Hinduismus

Tat
und
Wirkung.

Die Vorstellungen von Karma und Samsara wurden etwa ab dem 6. Jh. v. Chr. in den Schriften nachgewiesen und bilden die Basis für den Hinduismus. Die Idee ist, den ewigen Kreislauf der Wiedergeburten, Samsara, zu überwinden. In den Upanishaden gelingt dies über die spirituelle Erkenntnis, dass die Individualseele Atman mit Brahman (Weltseele) in ihrem Wesenskern identisch sei.

Jeder Mensch hat demnach seinen eigenen Dharma (einerseits kosmisches, andererseits soziales Gesetz), den es zu erfüllen gilt, und die Erfüllung ist ausschlaggebend dafür, ob Taten gutes oder schlechtes Karma bewirken. Es gibt im Hinduismus einerseits den allgemein gültigen sadharanadharma, der die Pflichten eines jeden Individuums beinhaltet wie etwa Gewaltlosigkeit (ahimsa), Wahrhaftigkeit (satya), Geduld (ksanti), Selbstkontrolle (dama), Mildtätigkeit (danam), Gastfreundschaft (ahithi). Diese Tugenden gelten für alle Menschen gleichermaßen, jedoch gibt es keinen einheitlichen Kodex dafür. Der svahdharma dagegen, der die Pflichten der verschiedenen Gesellschaftsschichten vorschreibt, ist für jeweils eine bestimmte Gruppe maßgeblich. Demnach etwa ist der Dharma eines Kriegers (Kshatriya-Kaste), im Anlassfall Krieg zu zeigen und notfalls auch zu töten. Muss ein Krieger einen Feind töten, bewirkt dies möglicherweise kein schlechtes Karma, da er seinen Dharma, seine ihm auferlegte Aufgabe, erfüllt hat. Tötet jedoch jemand aus anderen, egoistischen Beweggründen, kann dies sehr wohl schlechtes Karma zur Folge haben. Die Verknüpfung der Karma- mit der Dharma-Vorstellung beinhaltet eine sehr starke ethisch-moralische Komponente. Die Theorie von Karma bietet u. a. auch eine Erklärung für das Rätsel von anscheinend unverschuldetem Leid und gesellschaftlicher Ungleichheit.

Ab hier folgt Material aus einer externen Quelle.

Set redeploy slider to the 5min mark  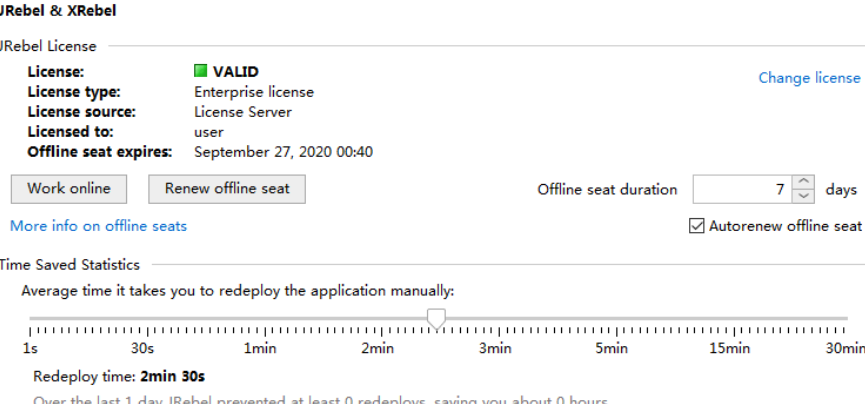[611, 328]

Zu der Frage, in welchem Zusammenhang Tat und Wirkung stehen, gibt es im Mahabharata mehrere Erklärungen. Eine weit verbreitete Überzeugung besteht darin, dass die Werke ihre Wirkung automatisch erzeugen. Es gibt jedoch auch differenzierte Darlegungen: Zwei Ursachen für die Bindung der Seele, nämlich Nichtwissen (avidya) und Begierde (lobha), bewirken, dass die Tätigkeit der Sinnesorgane Unruhe und Trübung der Erkenntnis verursacht. Dies verhindert die erlösende Einsicht. Die Werke heften sich an das Denkorgan (manas), stören die erlösende Erkenntnis und bedingen die Beschaffenheit der Verkörperungen (Mbh. 12).

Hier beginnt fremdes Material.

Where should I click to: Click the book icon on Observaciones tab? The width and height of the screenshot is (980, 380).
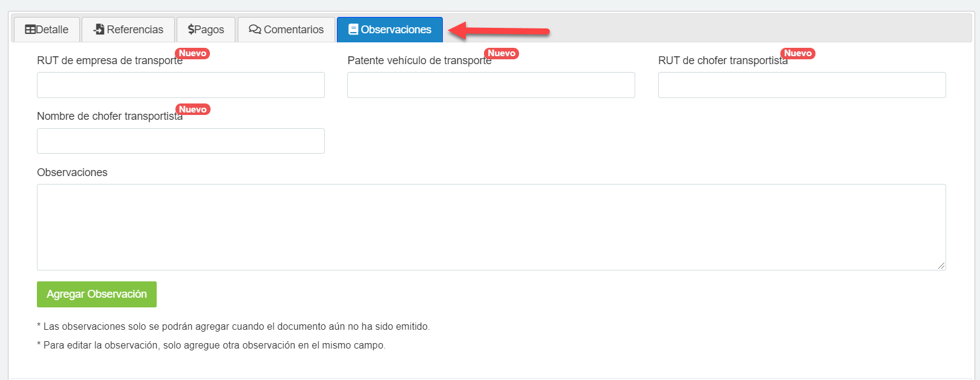(354, 30)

Zu der Frage, wie sich die Früchte der Taten realisieren, gibt es mehrere Auffassungen:

1.

die Seele verlässt nach dem Tod den Körper und wird in einem neuen, durch Karma bedingten Leib neu geboren.

2.

Die Vergeltung findet teils im Jenseits, teils in der neuen Existenz statt.

 

3.

Gutes Karma kann eine zeitlich begrenzte Seligkeit im „Himmel“ erwirken, schlechtes Karma dagegen einen Aufenthalt in der „Hölle“, jedoch nicht als endgültiger Zustand, sondern z.B. im Wechsel mit der Tiergeburt.

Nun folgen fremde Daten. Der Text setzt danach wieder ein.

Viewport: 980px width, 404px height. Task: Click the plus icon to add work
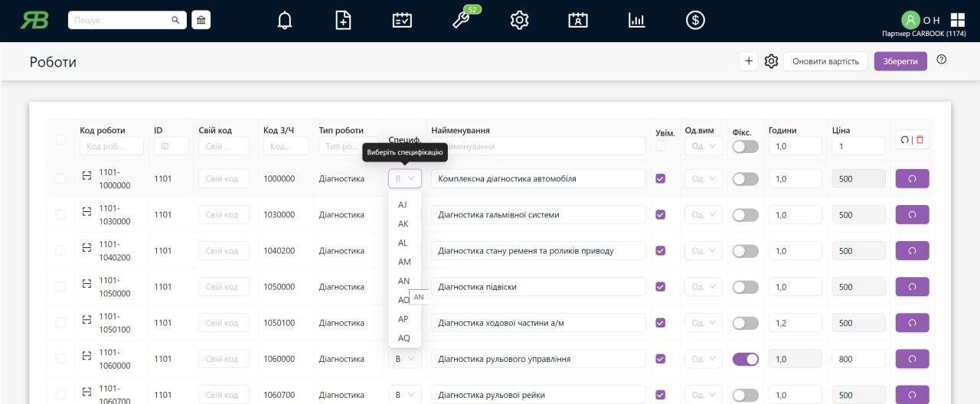point(749,61)
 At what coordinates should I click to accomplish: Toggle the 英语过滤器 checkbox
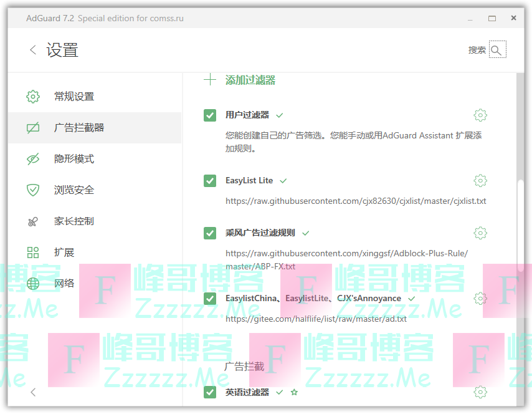(210, 392)
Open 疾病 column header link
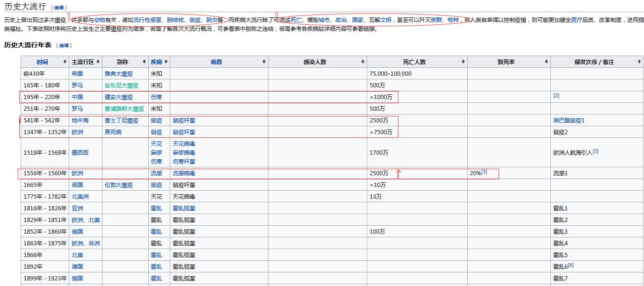 [156, 62]
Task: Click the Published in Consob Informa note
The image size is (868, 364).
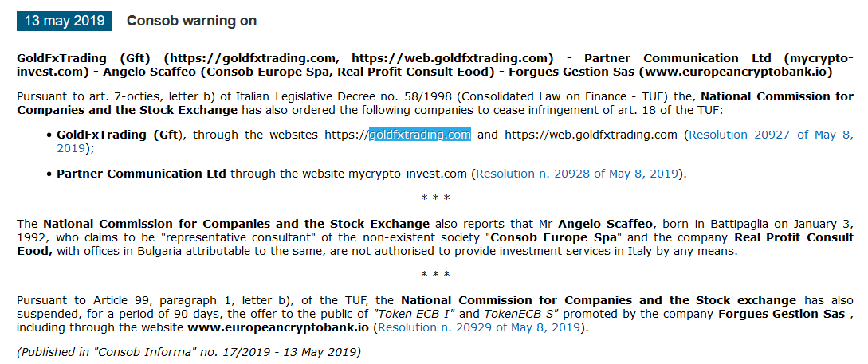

Alle guten Werke können religiöse Verdienste (punya) schaffen, die Karma abbauen. Solche besonderen Verdienste erwarten sich Gläubige etwa von religiösen Riten, Fasten, Wallfahrten oder Geschenke an Brahmanen sowie allgemeine Mildtätigkeit (danam) und Tempelbauten.

Der Mensch ist dabei frei und für sein Karma unbedingt selbst verantwortlich. Aber obwohl Karma ein Gesetz von „Ursache und Wirkung“ bedeutet, vertrauen besonders Gläubige der Bhakti-Richtungen auch auf die bedingungslose Gnade Gottes, welche die Wirkung von Karma vernichten und den Menschen erretten kann.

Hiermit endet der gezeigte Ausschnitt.